Trump reçoit Netanyahou, qui réclame une pression maximale sur l'Iran
Le président américain Donald Trump accueille le Premier ministre israélien Benjamin Netanyahou à son arrivée dans l’aile ouest de la Maison Blanche, à Washington, le 29 septembre 2025. ©Saul Loeb / AFP

Donald Trump reçoit mercredi le Premier ministre israélien Benjamin Netanyahu, qui veut convaincre son allié d'exercer une pression maximale sur l'Iran pour mettre fin à ses programmes nucléaire et balistique.

Avant cette septième rencontre depuis son retour au pouvoir il y a un an, le président américain a envoyé des signaux contradictoires, entre espoirs d'accord et menaces militaires contre Téhéran.

Le dirigeant israélien est arrivé discrètement à la Maison Blanche peu avant 11h00 locales (16h00 GMT). Les deux hommes doivent se voir dans le Bureau ovale et il n'est pas prévu jusqu'ici que la presse soit conviée.

Benjamin Netanyahu a déjà rencontré mercredi le chef de la diplomatie américaine Marco Rubio pour officialiser la participation d'Israël au «Conseil de paix» de Donald Trump.

Enjeux pour Netanyahu

«Il faut inclure dans toute négociation (entre l'Iran et les Etats-Unis) la limitation des missiles balistiques et le gel du soutien à l'axe iranien», c'est-à-dire aux groupes armés liés à Téhéran dans la région, a réclamé Benjamin Netanyahu avant sa venue.

La question des missiles est une ligne rouge pour Israël, distant d'environ 2.000 kilomètres de l'Iran.

Benjamin Netanyahou assure que l'action militaire est le seul moyen de résoudre une fois pour toute la question nucléaire iranienne. Les États-Unis avaient bombardé des sites nucléaires iraniens lors d'une guerre de 12 jours déclenchée par Israël en juin.

À Washington, il a rencontré mardi soir l'émissaire du président américain, Steve Witkoff, et le gendre de Donald Trump, Jared Kushner. Ils «ont fait le point sur le premier cycle de négociations qu'ils ont tenu avec l'Iran vendredi dernier», selon un communiqué du Premier ministre israélien.

Où en est Trump?

«Je préférerais faire un accord», a dit le président américain mardi sur Fox Business. Il a ajouté que les Iraniens seraient «idiots» de refuser.

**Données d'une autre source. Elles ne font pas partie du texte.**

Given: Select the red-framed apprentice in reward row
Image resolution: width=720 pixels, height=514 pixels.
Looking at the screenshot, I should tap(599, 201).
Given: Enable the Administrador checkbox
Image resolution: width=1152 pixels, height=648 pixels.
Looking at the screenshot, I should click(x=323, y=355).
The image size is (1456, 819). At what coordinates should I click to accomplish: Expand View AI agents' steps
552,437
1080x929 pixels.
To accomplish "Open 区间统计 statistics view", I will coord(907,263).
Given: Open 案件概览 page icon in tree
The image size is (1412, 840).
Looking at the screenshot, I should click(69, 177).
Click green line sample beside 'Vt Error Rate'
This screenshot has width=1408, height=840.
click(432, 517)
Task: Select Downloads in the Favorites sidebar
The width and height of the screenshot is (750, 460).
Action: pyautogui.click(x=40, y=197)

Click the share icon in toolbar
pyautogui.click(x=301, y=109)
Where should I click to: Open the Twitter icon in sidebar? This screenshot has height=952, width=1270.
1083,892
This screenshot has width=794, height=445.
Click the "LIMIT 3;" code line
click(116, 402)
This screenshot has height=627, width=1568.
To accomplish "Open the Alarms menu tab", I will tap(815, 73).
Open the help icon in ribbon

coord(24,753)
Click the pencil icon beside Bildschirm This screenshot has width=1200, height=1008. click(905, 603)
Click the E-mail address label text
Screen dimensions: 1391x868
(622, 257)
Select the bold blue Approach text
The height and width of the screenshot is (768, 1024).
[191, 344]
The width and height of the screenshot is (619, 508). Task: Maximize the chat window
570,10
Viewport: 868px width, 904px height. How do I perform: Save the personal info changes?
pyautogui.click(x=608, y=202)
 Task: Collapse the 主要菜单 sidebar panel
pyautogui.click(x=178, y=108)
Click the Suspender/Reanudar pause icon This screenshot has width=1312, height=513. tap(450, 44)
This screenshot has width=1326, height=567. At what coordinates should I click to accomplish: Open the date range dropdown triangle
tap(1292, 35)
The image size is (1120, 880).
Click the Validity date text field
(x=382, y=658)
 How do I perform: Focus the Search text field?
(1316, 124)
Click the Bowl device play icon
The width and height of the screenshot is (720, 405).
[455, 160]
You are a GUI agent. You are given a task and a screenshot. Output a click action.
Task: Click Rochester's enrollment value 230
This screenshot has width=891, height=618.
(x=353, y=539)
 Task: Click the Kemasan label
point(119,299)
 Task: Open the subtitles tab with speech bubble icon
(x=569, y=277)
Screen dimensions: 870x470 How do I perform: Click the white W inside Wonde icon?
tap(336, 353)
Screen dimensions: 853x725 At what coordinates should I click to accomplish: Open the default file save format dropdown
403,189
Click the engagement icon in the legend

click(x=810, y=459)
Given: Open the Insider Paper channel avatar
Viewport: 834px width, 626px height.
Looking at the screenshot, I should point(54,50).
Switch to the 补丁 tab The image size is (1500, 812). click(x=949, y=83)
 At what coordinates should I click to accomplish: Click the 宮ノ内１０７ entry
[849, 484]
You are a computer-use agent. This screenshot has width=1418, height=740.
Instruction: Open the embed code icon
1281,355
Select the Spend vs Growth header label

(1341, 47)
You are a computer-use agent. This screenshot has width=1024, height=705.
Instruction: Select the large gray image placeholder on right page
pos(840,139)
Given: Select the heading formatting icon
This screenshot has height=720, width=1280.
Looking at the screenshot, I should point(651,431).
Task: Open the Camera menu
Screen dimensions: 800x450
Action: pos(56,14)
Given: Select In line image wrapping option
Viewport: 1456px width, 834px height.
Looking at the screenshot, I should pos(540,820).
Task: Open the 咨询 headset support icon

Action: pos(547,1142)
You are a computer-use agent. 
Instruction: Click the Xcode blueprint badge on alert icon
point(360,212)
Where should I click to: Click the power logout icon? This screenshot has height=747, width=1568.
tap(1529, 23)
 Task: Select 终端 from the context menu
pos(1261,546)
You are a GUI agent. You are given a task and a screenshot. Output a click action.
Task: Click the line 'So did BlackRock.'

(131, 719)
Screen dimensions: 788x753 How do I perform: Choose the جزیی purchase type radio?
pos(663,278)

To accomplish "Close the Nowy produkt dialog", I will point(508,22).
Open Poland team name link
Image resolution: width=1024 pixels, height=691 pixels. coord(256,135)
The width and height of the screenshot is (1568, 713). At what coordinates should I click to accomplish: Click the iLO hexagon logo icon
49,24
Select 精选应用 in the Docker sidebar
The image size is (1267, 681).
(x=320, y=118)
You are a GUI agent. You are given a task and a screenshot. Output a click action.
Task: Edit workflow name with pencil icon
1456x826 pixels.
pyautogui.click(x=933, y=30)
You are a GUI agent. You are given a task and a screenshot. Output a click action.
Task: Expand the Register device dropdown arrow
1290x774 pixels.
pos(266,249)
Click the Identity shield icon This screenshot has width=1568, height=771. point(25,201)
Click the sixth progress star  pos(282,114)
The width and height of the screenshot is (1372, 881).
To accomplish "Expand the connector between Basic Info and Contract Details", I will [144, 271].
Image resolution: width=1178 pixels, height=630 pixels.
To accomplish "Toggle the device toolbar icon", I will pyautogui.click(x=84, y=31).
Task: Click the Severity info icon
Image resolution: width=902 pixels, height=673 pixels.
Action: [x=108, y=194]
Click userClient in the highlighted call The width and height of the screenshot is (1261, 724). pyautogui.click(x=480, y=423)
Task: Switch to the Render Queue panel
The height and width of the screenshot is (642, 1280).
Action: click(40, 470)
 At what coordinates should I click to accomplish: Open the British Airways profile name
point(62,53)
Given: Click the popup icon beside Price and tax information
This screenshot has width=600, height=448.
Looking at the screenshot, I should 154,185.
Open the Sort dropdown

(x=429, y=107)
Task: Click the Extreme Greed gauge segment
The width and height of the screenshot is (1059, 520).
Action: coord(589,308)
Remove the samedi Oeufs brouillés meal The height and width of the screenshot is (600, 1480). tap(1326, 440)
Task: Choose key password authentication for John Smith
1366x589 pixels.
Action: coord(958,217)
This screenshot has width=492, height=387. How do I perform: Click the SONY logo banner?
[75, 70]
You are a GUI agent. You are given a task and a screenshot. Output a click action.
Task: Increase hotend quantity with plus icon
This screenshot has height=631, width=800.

Donald Trump a aussi déclaré au site Axios qu'il «réfléchissait» à renforcer avec un second porte-avions l'armada déployée par les États-Unis dans la région.

«Trump doit pouvoir montrer que l'accord, si accord il y a, est nettement meilleur que celui dont il est sorti», conclu à Vienne en 2015 et dénoncé par le républicain en 2018 lors de son premier mandat, estime Guy Ziv, professeur en politique étrangère à l'American University.

«Une manière d'assurer cela est bien sûr d'inclure les missiles» mais il est «hautement improbable que les Iraniens l'acceptent», rappelle-t-il à l'AFP.

Les pourparlers

Après de premiers pourparlers le 6 février à Oman, Washington et Téhéran ont dit vouloir poursuivre le dialogue, même si leurs positions sont très éloignées.

Le président iranien Massoud Pezeshkian a assuré mercredi que l'Iran était prêt à «toute vérification» du caractère pacifique de son programme nucléaire mais «ne céderait pas aux demandes excessives».

Outre l'aspect nucléaire, les États-Unis veulent limiter les capacités balistiques iraniennes et mettre fin au soutien à des groupes armés hostiles à Israël, comme les rebelles Houthis du Yémen, le mouvement islamiste libanais Hezbollah ou le Hamas palestinien.

«Board of peace»

Pendant sa rencontre avec Marco Rubio à Blair House, où dorment les dignitaires étrangers invités par la Maison Blanche, Benjamin Netanyahu a ratifié la participation d'Israël au «Conseil de paix» de Donald Trump, selon ses services.

Le Premier ministre n'a donc pas attendu la cérémonie officielle d'inauguration de ce nouveau format multilatéral, le 19 février.

Selon les analystes, le dirigeant israélien a anticipé sa venue pour tenter de convaincre Donald Trump d'adopter une ligne dure contre l'Iran, avant que le président américain ne rencontre la semaine prochaine des dirigeants arabes participant à son «Board of Peace».

Ces derniers pourraient au contraire plaider pour plus de retenue.

L'organe dirigé par le président américain a été imaginé pour mettre fin à la guerre dans la bande de Gaza, mais sa charte lui assigne un objectif plus large, concurrent de celui de l'ONU, à savoir la résolution des conflits armés dans le monde.